• **YOUR TASK**: Retype, character for character, the passage of the book review below that begins with the words "Decidedly not your" and ends with the words "The Canterbury Tales.".

• **PROVIDED TEXT**:
====

Decidedly not your English teacher’s Chaucer, but creepy, suspenseful fun.

Nine pilgrims try to outrun the Black Death in first novelist Maitland’s sensational take on The Canterbury Tales.

It’s 1348, and nonstop rain has been soaking England for months. Plague has struck the port cities, and a half-blind, disfigured peddler stops at a village fair to sell his fake religious relics. He plans to make for an inland shrine, in hopes of wintering far from the encroaching Black Death. The peddler haphazardly and reluctantly accumulates eight traveling companions. Zophiel, a magician and con man who has a wagon and horse, totes cargo (including an embalmed mermaid) that he won’t let anyone touch. Pregnant Adela and her husband Osmond have been banished by their families. Venetian minstrel Rodrigo and his apprentice Jofre have been sacked by their lord. Cygnus is a man born with a swan’s wing. Midwife/healer Pleasance is accompanied by her young albino charge, Narigorm, who casts runes. With echoes of The Seventh Seal and a nod to The Decameron, Maitland describes an England mired in superstition and paranoia as, destabilized by famine, pestilence and climate change, feudal society breaks down. The fugitive pilgrims can never shelter long in any town; either their own behavior (mostly Jofre’s drunken homosexual escapades) or the arrival of plague drives them on. They’re pursued by mysterious wolf-howls, and soon death stalks their numbers as well. After Pleasance is found hanged, they learn she was Jewish, concealing that fact because Jews are banned in England. Zophiel admits he’s a disgraced priest who’s being pursued by a “bishop’s wolf,” a holy hit man. Adela and Osmond may be brother and sister. One of the biggest mysteries here is why the group tolerates bad seed Narigorm. Although they believe in witches, vampires and werewolves, they apparently don’t mind that Narigorm revels in their misfortunes, when she’s not foretelling their doom or torturing small animals.

====

• **COLLECTED MATERIAL**:

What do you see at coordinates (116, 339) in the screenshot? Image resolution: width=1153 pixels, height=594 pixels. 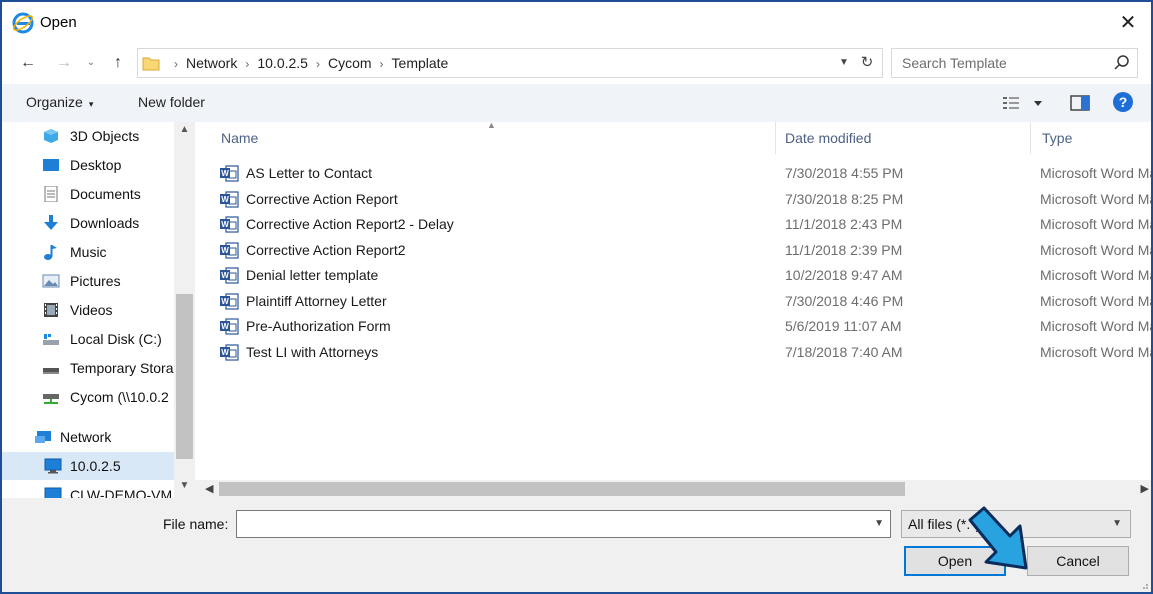 I see `sidebar-item-label: Local Disk (C:)` at bounding box center [116, 339].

====

• **TASK RESPONSE**:
Decidedly not your English teacher’s Chaucer, but creepy, suspenseful fun.

Nine pilgrims try to outrun the Black Death in first novelist Maitland’s sensational take on The Canterbury Tales.